1. Technical Field
The present disclosure relates, generally, to the display of data, and more particularly, to the graphical presentation and arrangement of data for visual presentation.
2. Description of the Related Art
Infographics (or data visualizations) are graphical representations of information, data, or knowledge, which representations include one or more text elements and/or graphic elements. The use of infographics has increased in recent decades in both consumer and corporate domains. However, most professionals (including, e.g., individuals, organizations, professional practitioners, service providers, and small-business owners) do not employ infographics to present their professional résumé or profile, nor to convey information about their accomplishments, skills, capabilities, services, or effectiveness, for various reasons.
At the most fundamental level, many professionals lack the ability to produce attractive graphics on their own, let alone infographics designed to effectively convey particular personalized professional or service information. Accordingly, specialists such as design professionals and computer/web developers are typically hired to produce such graphics. Once an infographic has been designed, several rounds of manual rework with the specialist might be involved, such as to significantly change its design (e.g., converting a horizontal plot to a vertical plot) or to update the style of the graphic or its elements (e.g., its fonts, or colors). Additionally, an infographic designed at a particular point in time might involve an additional round of manual rework with the specialist each time new information becomes available.

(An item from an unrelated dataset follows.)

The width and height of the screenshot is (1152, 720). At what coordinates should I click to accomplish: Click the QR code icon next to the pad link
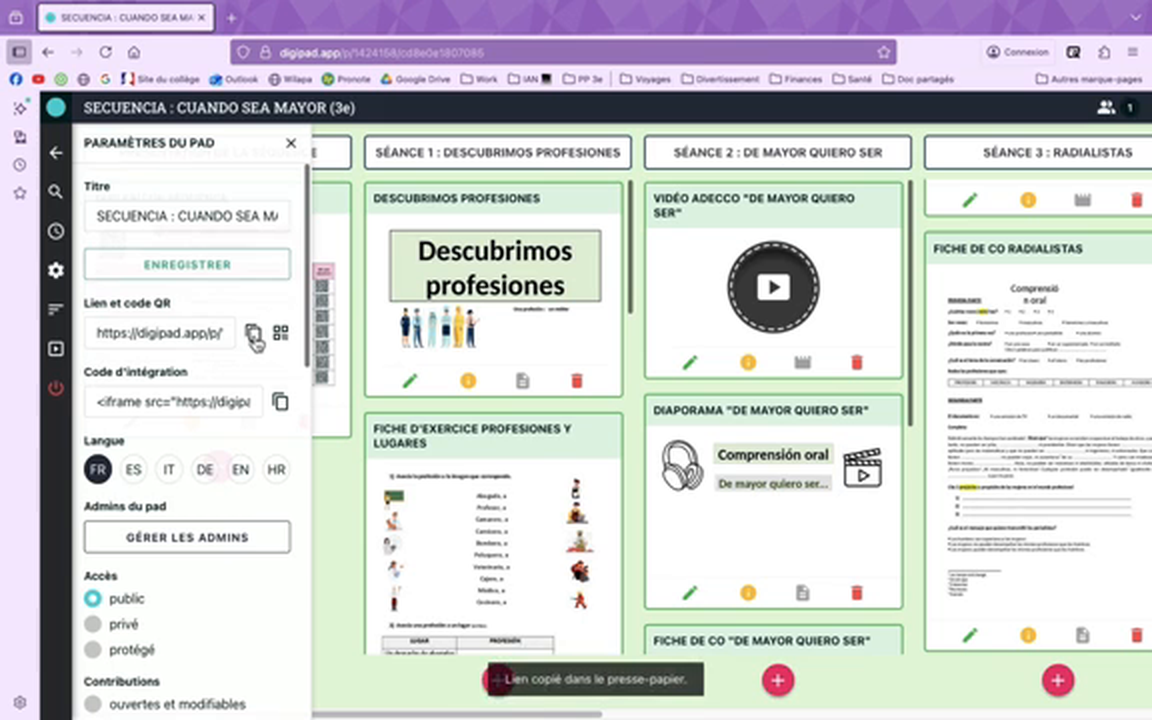(280, 333)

In addition, the typical professional does not have their personal or professional data organized in a coherent and usable format for the construction of an infographic via a purely algorithmic drawing technique. Often, such data is in lexical, unstructured form, such that generating an infographic would involve the costly and time-consuming process of gathering and transforming the data into a coherent and usable format. Moreover, the use of data in a given infographic often involves manually plotting the data prior to the construction of the infographic itself, often to explore manually the best way for presenting that set of data prior to finalizing the presentation, often even prior to being able to identify an appropriate type of infographic for displaying the data.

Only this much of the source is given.